* [Source excerpt]
'''
Green continued: “I guess what I’m saying is how would we safeguard – should there be some clarity in the law that creates essentially like a firewall that would–“

“I’m not sure that I understand,” Cardozo said. “You’re increasing the cost to the municipality. I’m not sure who you’re protecting. If the developer goes out and buys a piece of property from someone and the state or the city would then condemn that property, I don’t quite know why that would happen and I don’t know who we’re protecting in your hypothetical. I guess I’m just not following it, sir.”

“Okay,” said Green, ending the colloquy.

Who would be protected? The rent-stabilized tenants.

Wylde’s defense

Wylde then gave a case for eminent domain, stressing a legitimate point: eminent domain is needed to control speculation, not people like Susette Kelo who just want to keep their homes but investors who try to make a killing in changing neighborhoods.

(Like, um, Shaya Boymelgreen?)

Wylde’s presentation had an air of some condescension, as she criticized the House of Representatives, which had just passed a bill (that ultimately stalled in the Senate) without having “a conversation with the people who have spent the last 40 years working on the revival of urban areas that we almost lost during the 60’s and 70’s.”

The people who revived Prospect Heights, however, did that without eminent domain.

“[I]f you haven’t spent a career in housing and economic development, it’s hard to come in and understand sort of how this framework of public/private relationships have been put together and how they have served the public good,” she said.
'''
* [Information supplied]
'''
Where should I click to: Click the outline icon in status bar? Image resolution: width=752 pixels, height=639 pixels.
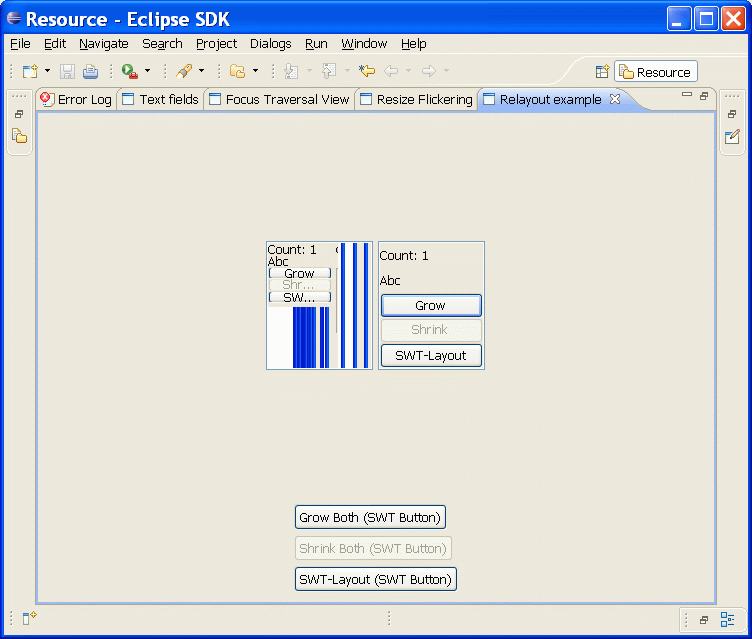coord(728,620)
'''
'''
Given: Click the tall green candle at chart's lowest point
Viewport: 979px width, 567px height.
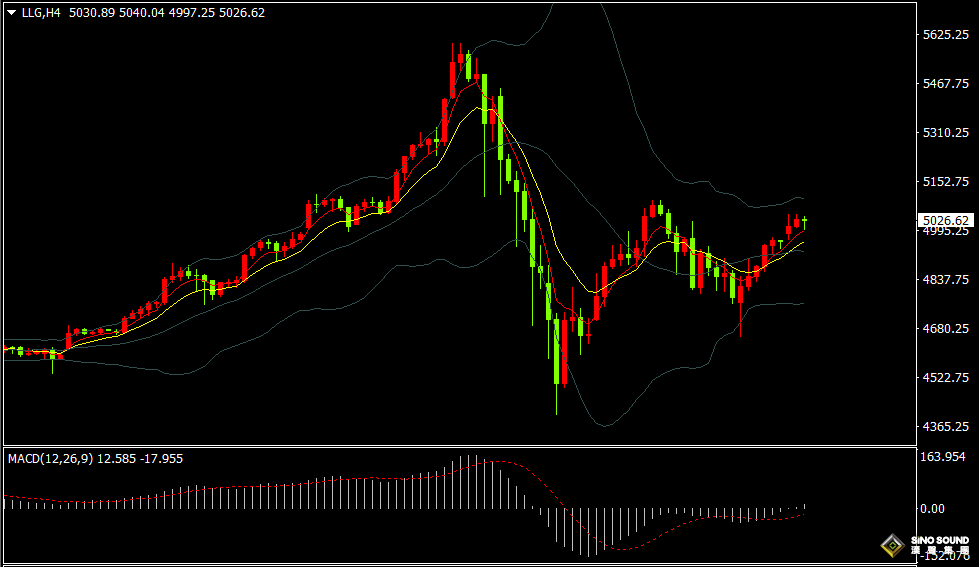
'''
* [Task goal]
Pick up the eminent domain testimony excerpt after its final sentence and continue it. These entries have no connection to the eminent domain testimony excerpt.

* [Reply]
“We had no private market functioning in the City in the 60’s and 70’s," she said. "Our economy is very cyclical. The future of our City depends on constant private investment and rebuilding. We don’t have enough public money to the job alone. We have to leverage private money.”

Local control redux

Weinstein asked Wylde if she’d recommend changes for localities outside New York City.

“My own bias is that land use and development are profoundly local decisions,” Wylde responded. “So I think that New York City’s model is a good one. I’m not familiar enough with what kind of abuses exist outside of New York City to be able to respond to that.”

She continued: “I can’t recall a situation in which New York State has come in and used its powers in New York City without a home rule invitation, the friendly condemnation invitation from the City.”

Well, the Atlantic Yards invitation came from the mayor’s office, not from the City Council.

Brodsky was skeptical, saying Cardozo’s “read of the statutes and mine don’t comport…. So, theoretically, if one wanted to build, let’s say, oh, a stadium on the West Side, the MTA could have used condemnation power to do that arguing that the proceeds to them were a transportation purpose. So, I do not accept yet, and we don’t know what the law is... That’s problem one. But I do not accept that the protections in place in New York within the City are adequate.”

Wylde responded, “And, if as you say there are state authorities that have the ability to come into New York City and its neighborhoods and exercise those powers in areas that are not strictly limited to their public infrastructure purpose, I think that’s wrong.”

Either she was condemning the ESDC’s Atlantic Yards plan or, more likely, criticizing state authorities that act without a home rule invitation.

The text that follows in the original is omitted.